The present methods of tracking access to contraceptives within the U.S. depend largely on the info available from clinical reports on the proportion of fertile and at-risk women who’ve been supplied with either essentially the most or moderately effective contraceptives.

Information on the person’s alternative or request for a contraceptive will not be included in these reports. Moreover, these reports also wouldn’t have data from individuals who use contraceptives for reasons, not including the prevention of pregnancies or from individuals preferring vasectomies as a way of stopping pregnancies.

Due to this fact, current metrics assessing contraceptive access neglect person-centeredness by not considering self-determination when providing access to contraceptive methods.

Moreover, features reminiscent of efficiency are also missed since contraceptive access is provided based on assumptions about who needs them and what sort of contraceptives they need, which could end in wasted resources.

The nationally representative survey conducted on this study included biologically female, non-sterile individuals between the ages of 15 and 44 years and was administered in Spanish and English.

Using the popular approach to contraception was the first interest measure. Moreover, the explanations for not using contraceptives, in addition to differences in contraceptive use based on various sociodemographic characteristics, were also analyzed.

The association between preferred use of contraception and 4 key features of person-centered healthcare access — two pertaining to self-efficacy and two based on past contraceptive care quality — were also statistically analyzed.


The outcomes showed that near one-fourth of prospective or current contraceptive users, which correlates to roughly 8.1 million individuals within the U.S., reported a preference for a way of contraception different from the one they were currently using or had access to.

Vasectomy and oral contraceptives were essentially the most preferred methods. Moreover, the explanations provided by those that didn’t use the popular approach to contraception included unwanted effects, reasons related to sex, lack of expertise or logistics, concerns about safety, and price.

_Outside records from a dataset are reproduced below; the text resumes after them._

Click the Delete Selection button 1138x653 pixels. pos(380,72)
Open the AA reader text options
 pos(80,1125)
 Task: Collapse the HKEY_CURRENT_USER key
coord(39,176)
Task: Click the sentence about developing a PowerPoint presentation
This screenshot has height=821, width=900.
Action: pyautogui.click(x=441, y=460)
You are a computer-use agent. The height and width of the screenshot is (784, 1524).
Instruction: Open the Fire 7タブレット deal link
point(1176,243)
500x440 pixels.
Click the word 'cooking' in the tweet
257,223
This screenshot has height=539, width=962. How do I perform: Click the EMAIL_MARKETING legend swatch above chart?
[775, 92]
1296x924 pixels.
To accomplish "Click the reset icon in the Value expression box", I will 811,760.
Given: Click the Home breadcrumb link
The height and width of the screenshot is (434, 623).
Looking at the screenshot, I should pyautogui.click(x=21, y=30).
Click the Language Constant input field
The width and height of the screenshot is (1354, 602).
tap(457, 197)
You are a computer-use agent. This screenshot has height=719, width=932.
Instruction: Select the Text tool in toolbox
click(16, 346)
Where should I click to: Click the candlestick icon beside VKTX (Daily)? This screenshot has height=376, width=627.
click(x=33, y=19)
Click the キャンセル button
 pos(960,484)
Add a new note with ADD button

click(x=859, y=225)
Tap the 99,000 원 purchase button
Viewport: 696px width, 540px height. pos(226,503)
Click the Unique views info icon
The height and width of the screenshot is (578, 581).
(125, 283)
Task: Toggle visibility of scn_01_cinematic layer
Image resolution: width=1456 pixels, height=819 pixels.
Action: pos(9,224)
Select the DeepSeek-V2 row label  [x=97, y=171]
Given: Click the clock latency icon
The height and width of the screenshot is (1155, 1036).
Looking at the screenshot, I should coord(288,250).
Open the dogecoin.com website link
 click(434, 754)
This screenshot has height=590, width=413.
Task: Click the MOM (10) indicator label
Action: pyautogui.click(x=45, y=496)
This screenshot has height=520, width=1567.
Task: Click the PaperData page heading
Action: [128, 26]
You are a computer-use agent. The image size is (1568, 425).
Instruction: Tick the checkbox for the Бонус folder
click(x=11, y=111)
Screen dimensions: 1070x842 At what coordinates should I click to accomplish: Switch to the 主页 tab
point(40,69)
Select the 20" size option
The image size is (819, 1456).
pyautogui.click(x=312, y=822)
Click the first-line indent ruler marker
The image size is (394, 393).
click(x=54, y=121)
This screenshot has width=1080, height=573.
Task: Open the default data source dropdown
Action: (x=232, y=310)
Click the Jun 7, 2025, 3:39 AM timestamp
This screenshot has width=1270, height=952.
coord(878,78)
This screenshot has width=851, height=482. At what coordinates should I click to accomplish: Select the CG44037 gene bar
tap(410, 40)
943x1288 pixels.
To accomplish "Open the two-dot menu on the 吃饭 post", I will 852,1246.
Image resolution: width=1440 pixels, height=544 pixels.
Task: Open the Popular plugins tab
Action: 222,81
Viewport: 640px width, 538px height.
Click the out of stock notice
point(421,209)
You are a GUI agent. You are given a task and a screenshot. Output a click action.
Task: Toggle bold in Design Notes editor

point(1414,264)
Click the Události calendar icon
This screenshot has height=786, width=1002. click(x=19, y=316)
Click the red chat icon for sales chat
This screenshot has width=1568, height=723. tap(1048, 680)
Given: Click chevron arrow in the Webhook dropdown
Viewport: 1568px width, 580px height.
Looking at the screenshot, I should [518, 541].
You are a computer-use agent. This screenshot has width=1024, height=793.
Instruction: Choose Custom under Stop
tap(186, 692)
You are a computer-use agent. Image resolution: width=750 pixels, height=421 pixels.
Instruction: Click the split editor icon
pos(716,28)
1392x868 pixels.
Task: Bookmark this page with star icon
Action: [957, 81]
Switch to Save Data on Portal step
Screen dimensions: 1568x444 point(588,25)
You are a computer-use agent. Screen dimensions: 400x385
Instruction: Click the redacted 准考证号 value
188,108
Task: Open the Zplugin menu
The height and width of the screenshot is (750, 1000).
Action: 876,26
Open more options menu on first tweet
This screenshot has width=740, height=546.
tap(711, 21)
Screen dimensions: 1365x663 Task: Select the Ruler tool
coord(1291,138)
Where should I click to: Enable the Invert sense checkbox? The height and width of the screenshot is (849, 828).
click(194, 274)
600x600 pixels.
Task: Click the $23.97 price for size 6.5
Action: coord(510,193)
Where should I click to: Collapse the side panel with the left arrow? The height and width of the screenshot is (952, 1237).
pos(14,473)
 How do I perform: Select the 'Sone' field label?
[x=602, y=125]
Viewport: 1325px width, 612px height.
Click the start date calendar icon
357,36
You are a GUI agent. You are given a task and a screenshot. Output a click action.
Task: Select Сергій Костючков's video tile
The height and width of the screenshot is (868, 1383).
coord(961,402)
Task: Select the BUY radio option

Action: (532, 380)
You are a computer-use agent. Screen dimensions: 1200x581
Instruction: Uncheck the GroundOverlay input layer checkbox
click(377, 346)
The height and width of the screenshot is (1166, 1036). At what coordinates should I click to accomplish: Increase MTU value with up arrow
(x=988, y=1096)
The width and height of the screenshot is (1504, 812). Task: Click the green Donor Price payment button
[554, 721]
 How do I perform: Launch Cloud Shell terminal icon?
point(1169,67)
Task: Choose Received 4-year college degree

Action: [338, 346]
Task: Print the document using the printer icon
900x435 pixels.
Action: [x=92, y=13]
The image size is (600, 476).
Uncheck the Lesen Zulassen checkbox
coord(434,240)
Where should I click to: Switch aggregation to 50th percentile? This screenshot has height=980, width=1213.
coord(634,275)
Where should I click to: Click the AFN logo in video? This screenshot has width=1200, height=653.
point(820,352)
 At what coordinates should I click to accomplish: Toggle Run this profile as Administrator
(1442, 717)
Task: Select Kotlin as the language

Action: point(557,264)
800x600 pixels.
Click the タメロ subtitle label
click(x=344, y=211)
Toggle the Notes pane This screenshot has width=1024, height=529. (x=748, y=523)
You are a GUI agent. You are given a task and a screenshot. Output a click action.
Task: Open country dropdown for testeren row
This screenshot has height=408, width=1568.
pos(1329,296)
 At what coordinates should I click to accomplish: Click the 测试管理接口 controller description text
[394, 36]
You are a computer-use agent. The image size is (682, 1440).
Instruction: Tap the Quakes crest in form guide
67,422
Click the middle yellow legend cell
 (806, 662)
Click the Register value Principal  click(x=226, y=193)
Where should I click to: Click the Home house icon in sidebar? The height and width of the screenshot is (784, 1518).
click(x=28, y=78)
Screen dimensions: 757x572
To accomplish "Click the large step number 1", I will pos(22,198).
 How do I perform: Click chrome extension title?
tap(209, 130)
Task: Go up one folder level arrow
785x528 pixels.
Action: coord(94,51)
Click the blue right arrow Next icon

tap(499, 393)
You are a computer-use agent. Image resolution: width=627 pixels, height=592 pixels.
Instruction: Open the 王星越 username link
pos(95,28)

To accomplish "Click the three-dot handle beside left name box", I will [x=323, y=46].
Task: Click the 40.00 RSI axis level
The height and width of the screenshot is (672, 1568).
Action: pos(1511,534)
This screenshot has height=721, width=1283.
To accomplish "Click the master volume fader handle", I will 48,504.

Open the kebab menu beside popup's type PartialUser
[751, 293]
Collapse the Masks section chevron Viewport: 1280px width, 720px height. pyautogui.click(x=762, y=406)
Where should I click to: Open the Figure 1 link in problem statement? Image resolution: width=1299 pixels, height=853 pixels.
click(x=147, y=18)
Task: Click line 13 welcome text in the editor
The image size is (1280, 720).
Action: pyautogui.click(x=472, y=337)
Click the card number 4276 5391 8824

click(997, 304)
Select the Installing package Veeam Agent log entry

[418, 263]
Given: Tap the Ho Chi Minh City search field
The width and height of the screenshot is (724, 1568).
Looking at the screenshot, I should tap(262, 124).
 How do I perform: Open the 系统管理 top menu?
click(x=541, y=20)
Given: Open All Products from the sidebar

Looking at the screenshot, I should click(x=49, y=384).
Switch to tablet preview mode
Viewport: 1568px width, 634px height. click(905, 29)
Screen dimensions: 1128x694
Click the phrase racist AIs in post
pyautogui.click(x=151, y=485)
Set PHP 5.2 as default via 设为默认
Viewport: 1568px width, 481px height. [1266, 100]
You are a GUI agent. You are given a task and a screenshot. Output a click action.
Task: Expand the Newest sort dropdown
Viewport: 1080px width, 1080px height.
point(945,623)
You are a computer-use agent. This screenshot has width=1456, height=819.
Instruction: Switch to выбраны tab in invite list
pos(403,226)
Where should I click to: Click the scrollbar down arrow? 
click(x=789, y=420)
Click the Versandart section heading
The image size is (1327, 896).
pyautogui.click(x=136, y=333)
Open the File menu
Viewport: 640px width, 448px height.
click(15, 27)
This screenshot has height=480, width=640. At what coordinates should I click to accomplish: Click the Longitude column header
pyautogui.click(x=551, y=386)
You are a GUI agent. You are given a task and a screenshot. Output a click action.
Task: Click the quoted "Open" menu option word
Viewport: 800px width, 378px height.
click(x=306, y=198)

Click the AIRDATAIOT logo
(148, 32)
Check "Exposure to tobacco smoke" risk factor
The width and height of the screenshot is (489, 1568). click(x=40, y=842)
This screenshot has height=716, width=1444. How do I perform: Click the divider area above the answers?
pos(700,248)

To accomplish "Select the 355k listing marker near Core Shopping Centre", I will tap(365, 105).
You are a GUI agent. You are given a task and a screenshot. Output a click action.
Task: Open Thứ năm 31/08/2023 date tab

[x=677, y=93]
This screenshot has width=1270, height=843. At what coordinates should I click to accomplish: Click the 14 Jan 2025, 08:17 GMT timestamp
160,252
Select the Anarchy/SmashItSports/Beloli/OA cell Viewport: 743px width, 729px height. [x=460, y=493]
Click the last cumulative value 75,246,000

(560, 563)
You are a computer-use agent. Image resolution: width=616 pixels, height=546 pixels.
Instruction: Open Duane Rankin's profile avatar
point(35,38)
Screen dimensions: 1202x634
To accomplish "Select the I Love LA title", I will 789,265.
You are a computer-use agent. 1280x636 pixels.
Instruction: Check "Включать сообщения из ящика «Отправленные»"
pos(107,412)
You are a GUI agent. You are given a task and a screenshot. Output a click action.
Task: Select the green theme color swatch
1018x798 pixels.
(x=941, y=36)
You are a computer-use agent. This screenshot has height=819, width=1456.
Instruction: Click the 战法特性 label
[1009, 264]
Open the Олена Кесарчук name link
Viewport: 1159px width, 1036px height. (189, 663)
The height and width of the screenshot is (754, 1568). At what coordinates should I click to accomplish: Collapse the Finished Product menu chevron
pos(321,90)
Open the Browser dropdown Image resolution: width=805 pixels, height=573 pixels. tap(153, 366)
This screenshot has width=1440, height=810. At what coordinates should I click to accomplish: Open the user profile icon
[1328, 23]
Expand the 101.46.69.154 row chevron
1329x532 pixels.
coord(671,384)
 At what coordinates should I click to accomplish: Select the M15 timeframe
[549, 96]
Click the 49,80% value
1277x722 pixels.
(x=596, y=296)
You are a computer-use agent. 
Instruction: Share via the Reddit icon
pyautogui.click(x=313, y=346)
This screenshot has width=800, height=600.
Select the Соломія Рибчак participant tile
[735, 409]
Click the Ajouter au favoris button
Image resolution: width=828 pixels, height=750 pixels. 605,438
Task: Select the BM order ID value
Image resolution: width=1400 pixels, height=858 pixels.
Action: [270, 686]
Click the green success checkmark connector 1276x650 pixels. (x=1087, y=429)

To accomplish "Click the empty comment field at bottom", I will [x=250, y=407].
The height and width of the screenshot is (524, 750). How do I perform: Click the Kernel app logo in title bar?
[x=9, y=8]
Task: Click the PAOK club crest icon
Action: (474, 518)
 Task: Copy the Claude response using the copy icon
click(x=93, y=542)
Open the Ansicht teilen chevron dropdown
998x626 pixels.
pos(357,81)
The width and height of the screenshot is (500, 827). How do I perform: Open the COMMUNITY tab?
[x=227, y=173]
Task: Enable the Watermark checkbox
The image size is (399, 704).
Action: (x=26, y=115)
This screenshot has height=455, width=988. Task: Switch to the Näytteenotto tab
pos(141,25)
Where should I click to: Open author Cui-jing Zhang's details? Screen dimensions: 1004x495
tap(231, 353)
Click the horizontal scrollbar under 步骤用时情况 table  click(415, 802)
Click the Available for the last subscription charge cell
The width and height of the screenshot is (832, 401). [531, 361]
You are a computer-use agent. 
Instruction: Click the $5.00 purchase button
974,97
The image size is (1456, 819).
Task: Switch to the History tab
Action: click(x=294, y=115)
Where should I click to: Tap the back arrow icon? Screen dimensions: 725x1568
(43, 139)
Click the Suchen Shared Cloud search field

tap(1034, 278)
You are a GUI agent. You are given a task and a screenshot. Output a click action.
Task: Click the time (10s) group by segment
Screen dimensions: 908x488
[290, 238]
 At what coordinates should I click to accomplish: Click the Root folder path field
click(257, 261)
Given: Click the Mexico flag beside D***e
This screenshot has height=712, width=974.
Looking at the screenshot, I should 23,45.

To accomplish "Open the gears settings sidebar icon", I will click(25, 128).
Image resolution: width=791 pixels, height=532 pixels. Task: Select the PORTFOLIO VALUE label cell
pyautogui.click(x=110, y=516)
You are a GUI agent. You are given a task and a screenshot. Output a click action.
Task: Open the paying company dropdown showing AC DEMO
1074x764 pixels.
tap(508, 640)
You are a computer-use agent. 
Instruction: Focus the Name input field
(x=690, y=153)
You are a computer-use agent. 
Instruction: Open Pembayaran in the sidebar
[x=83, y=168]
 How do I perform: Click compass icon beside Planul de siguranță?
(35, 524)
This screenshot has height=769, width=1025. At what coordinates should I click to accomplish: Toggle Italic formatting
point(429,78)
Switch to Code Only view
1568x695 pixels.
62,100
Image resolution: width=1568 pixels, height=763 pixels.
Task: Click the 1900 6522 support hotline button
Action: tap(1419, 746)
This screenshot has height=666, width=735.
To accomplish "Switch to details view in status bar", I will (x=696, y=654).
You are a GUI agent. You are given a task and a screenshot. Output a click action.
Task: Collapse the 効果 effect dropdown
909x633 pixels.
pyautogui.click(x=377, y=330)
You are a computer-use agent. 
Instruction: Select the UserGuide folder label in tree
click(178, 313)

The regression evaluation also indicated that key features of person-centered access to healthcare played a significant role in using preferred methods of contraception.

Patients who believed that they’d adequate information to make a decision which contraceptive method to make use of and will obtain the popular approach to contraception with relative ease were more prone to use the contraception method they preferred.

Two aspects that decreased the chances of using a preferred approach to contraception were low-quality care in the shape of inadequate person-centered counseling on contraceptive use and various sorts of discrimination in features of family planning.


Overall, the findings suggested that over 25% of the non-sterile population of the U.S. don’t use their contraceptive methods of alternative, and a good portion of the non-usage is resulting from concerns about safety, unwanted effects, lack of expertise or logistical access, and reasons related to sex.

An individual-centered approach to enhance access to information and counseling about contraceptives and address features of discrimination related to family planning and preferences for specific methods of contraception are essential to enhance access to preferred methods of contraception.